Preet Bharara, the United States attorney in Manhattan, said his office should never be “a rubber stamp for the White House.”
Back on July 9th The Dog did a post on what he thought went down in the background of the illegals spy case….
My main point was not the case itself….
That was straight forward….
The FBI caught a batch of people that were ‘moles’ for the Russian’s…
They were living the good life..
Enjoying their American perks and sending very little back to their Russian spy masters….
At the time I thought the case wasn’t really a big deal…
It was actually something that could have been handled by US Customs and Immigration Enforcement since none of the people involved were charged with SPYING…..
The thing that the Dog found interesting was that while the media was getting hype up on the case..The rug was being pulled out from under the Justice Departement, US Attorney’s Offices and the FBI…..
In my scnerio post I thought outloud that the politcial arm of the United Staes Governmnet was caught by surprise and embarsassed by the moves by FBI, Justice and the US Attorney’s offices….
Turns out I was right…
In a piece in the New York Times today it is revealed that the US Attorney’s Office was shut of the process once the trade talks began it began….as the White House had been when the FBI began rolling up the network….
The US Attorney in Mahattan sits down and discusses if the it’s the right thing to have the swap?
Is he kidding me?
Later in the piece its revealed that the some of Russian’s defense attorney ‘s learn of the swap from the Russian’s!…
Obviously the US Prosecutor is not happy with being locked out of his case and does this New York Times piece to get HIS story out….

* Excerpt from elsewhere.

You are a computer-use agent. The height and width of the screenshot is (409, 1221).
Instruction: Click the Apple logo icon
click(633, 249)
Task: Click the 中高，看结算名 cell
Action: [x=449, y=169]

But one must remember the US Attorney Preet Bharara has been at his job for less than a year and owes he job to those same political winds that took his case away…
He’ll not be happy …but he serves at the pleasure of the President…just like the Attorney General does…..
In the end a lesson was served up here…
I pointed it out from the jump……
Like in the Bush years….
Even the Justice Departement has to learn to not spring surprises on it’s bosses…
They can bite back….
Quietly and quickly…
Serving up emabrrassment in public……
It really is who has the ‘juice’…
It always is…..
Mr. Bharara’s office was assigned last year to prosecute another high-profile case, the trial ofKhalid Shaikh Mohammed and four others accused of plotting the Sept. 11 attacks, but before the defendants ever arrived in New York, the plans were derailed by strong opposition from local politicians.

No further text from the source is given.